Storage firm boosts its open-source credentials
- By John x_Zyskowski
- Aug 22, 2006
Storage specialist Coraid added two items last week to its open-source-based storage résumé that give users greater flexibility and a more robust nonproprietary mass storage option.
The additions relate to the company’s EtherDrive storage appliances, which use an open-source network protocol to connect servers to shared disks. Coraid has numerous government customers, including NASA and the U.S. Geological Survey.
In one of the recent moves, Coraid announced that EtherDrive storage appliances now work with EtherBoot, which is popular open-source software that lets users boot diskless Linux servers from software loaded on remote disks and accessed across a network.
Network booting helps ease software administration tasks because multiple diskless servers can all boot using one set of shared disks.
In the other move, the company publicly published software that enables Linux users to create one file containing a dataset that, for protection purposes, had been distributed across multiple disk drives as part of a Redundant Array of Independent Disks storage system.
RAID vendors typically make proprietary software for handling data storage and reassembly.

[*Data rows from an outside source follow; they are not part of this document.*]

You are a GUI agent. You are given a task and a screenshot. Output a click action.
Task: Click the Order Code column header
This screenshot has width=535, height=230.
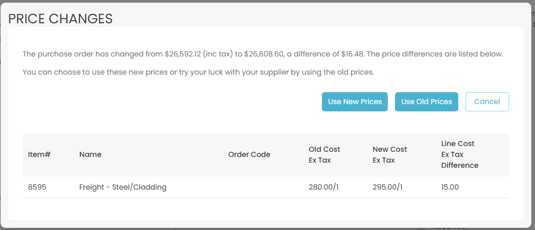click(249, 154)
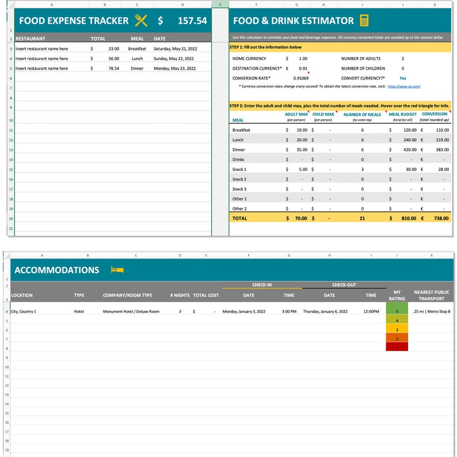Click the bed icon next to Accommodations

click(117, 270)
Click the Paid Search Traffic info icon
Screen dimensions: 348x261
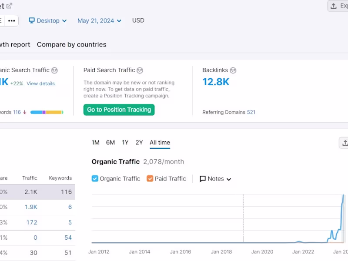(x=140, y=70)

By publishing its RAID recovery tool, called SRCAT, Coraid lets system administrators use any available Linux system to retrieve data from an EtherDrive disk, even after someone physically moves the disk from one system to another. SRCAT is available for free at SourceForge.net, a Web site for open-source users.
Coraid first started shipping its EtherDrive products more than two years ago. The appliances use the ATA-over-Ethernet (AoE) protocol to transport standard Advanced Technology Attachment disk commands via Ethernet networks, enabling administrators to create storage systems that multiple servers can share.

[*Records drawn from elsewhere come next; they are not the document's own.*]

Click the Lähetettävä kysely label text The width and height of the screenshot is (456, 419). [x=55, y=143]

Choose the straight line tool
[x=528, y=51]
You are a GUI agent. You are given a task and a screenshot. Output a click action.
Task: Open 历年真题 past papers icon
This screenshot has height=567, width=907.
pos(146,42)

Coraid developed AoE but made the protocol public. It is now part of the standard Linux operating system. Coraid officials say that because AoE eliminates the processing overhead of Ethernet’s TCP/IP, it provides a high-performance, low-cost alternative to traditional storage network technologies such as Fibre Channel and Internet SCSI.
“AoE is as proprietary as Linux, which means that it isn’t,” said Jim Kemp, Coraid’s chief executive officer. “We expect other vendors to have products in this area eventually.”